Literatur zu klinischen Fallberichten/Strahlenfolgen:
- Klinisch zeigt sich bei cerebral bestrahlten, jungen NF1- und NF2-Patienten eine gegenüber Nicht-NF-Patienten erhöhte Rate an cerebraler Erkrankungen der Arterien im Bereich der Bestrahlung. Risks of Radiation Therapy in Patients With Neurofibromatosis
Schlussfolgerung bzgl. Testung auf Strahlenempfindlichkeit:
Bei der NF steht das hohe Sekundärmalignomrisiko im Vordergrund. Die Patienten haben meist eine grenzwertige, aber manchmal auch deutlich erhöhte Strahlenempfindlichkeit in Bezug auf deterministische Risiken. Eine Strahlentherapie ist in Bezug auf unerwünschte Therapiefolgen nach Anpassung der Fraktionsdosis durchführbar .
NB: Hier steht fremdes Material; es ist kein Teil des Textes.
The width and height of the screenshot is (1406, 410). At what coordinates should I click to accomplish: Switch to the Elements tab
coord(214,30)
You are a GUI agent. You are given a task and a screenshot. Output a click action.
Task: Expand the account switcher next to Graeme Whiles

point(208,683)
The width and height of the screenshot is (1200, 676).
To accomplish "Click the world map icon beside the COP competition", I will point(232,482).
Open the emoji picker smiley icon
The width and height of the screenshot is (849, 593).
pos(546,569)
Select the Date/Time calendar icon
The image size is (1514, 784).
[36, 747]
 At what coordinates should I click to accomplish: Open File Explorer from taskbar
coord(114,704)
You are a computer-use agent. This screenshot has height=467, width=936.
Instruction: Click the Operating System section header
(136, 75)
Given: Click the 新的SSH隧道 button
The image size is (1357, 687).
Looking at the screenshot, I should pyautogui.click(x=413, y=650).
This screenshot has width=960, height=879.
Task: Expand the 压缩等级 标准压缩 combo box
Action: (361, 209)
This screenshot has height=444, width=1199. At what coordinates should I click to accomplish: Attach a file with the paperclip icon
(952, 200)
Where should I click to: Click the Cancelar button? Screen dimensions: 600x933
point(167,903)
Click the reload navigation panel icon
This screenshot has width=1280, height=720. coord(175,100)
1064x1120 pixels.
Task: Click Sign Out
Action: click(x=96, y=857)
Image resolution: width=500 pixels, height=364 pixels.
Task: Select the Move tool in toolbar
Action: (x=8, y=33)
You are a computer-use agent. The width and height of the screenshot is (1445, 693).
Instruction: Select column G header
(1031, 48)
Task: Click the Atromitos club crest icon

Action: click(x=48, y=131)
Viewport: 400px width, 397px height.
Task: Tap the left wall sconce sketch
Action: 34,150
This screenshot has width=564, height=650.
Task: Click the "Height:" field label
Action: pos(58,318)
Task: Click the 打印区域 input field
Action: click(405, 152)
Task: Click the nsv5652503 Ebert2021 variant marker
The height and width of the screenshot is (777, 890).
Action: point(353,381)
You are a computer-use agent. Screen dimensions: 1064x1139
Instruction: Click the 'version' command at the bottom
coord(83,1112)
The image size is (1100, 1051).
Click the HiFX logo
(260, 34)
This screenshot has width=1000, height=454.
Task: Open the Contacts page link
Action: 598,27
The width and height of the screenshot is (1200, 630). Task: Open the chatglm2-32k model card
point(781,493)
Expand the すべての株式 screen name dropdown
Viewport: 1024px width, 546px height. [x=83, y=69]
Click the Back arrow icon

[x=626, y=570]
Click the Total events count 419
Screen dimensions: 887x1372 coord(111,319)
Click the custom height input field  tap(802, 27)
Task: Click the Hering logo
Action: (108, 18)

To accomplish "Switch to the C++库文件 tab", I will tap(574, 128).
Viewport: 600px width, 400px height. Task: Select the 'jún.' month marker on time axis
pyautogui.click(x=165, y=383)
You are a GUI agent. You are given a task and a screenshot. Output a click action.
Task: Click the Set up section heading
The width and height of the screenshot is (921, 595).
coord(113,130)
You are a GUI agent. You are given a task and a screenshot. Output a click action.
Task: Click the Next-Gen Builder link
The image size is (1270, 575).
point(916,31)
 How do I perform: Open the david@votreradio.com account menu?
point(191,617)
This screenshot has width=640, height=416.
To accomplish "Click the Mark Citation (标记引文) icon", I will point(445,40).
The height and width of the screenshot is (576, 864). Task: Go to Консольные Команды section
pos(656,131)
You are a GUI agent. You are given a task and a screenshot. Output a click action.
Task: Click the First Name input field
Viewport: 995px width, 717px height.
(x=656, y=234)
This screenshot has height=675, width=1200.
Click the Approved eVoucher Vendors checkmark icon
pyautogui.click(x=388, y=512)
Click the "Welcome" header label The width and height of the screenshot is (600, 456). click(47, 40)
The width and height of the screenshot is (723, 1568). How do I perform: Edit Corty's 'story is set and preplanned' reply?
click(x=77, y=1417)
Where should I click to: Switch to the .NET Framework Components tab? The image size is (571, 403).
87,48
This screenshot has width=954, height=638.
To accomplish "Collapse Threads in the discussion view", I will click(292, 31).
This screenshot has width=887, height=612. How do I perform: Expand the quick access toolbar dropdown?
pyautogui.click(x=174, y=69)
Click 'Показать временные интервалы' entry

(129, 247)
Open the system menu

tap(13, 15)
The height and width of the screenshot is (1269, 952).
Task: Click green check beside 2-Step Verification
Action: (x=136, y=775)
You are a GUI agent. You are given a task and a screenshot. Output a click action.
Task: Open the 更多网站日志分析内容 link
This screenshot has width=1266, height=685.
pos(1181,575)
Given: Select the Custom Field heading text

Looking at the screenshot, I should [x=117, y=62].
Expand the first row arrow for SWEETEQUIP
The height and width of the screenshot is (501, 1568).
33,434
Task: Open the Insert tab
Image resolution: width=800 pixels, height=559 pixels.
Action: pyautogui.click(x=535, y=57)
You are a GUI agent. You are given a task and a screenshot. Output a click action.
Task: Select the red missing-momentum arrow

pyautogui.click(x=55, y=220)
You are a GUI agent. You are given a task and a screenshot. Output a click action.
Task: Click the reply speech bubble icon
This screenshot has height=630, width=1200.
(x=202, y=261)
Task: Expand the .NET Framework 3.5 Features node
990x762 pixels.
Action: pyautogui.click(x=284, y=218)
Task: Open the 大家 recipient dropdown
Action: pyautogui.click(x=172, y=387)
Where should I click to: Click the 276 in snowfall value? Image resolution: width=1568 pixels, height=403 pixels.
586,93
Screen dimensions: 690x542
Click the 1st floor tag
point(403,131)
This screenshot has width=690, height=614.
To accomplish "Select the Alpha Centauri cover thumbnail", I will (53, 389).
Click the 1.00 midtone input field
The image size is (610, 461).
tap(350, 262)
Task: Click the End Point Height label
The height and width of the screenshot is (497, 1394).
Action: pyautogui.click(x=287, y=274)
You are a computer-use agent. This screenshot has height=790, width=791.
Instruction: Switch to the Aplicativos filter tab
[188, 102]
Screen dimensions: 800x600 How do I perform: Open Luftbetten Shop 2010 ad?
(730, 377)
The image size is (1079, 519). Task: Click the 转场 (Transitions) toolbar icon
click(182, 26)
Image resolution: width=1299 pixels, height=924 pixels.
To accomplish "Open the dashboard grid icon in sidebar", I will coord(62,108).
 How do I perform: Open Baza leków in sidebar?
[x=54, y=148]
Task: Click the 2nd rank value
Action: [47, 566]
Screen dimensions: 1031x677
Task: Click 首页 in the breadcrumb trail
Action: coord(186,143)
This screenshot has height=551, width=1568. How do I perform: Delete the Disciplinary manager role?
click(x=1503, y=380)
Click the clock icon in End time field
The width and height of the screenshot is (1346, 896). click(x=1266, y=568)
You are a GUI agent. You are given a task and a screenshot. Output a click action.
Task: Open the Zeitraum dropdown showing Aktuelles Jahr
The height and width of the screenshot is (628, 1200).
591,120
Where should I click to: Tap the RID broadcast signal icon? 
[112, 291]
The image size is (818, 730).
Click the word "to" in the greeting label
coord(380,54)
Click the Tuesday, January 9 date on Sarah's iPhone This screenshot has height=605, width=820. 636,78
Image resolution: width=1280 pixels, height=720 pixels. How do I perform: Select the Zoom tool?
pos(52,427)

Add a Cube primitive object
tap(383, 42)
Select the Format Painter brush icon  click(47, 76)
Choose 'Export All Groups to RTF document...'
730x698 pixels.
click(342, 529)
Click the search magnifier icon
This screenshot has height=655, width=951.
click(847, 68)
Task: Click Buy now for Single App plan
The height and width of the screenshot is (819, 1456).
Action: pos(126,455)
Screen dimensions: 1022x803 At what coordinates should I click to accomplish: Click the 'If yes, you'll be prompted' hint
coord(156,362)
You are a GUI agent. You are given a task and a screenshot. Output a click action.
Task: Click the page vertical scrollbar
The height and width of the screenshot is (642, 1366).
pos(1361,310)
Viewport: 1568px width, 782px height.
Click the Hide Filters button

Demgegenüber steht das hohe Sekundärkarzinomrisiko. Die Indikationsstellung sollte daher darauf beschränkt sein, wenn keine alternative Therapie möglich ist.
Wir testen gerne diese Patienten um eine Therapieentscheidung oder eine Therapie möglich zu machen. Mit unserem Test können wir bei der Neurofibromatose allerdings nur das deterministische Risiko prüfen, nicht aber das stochastische Risiko.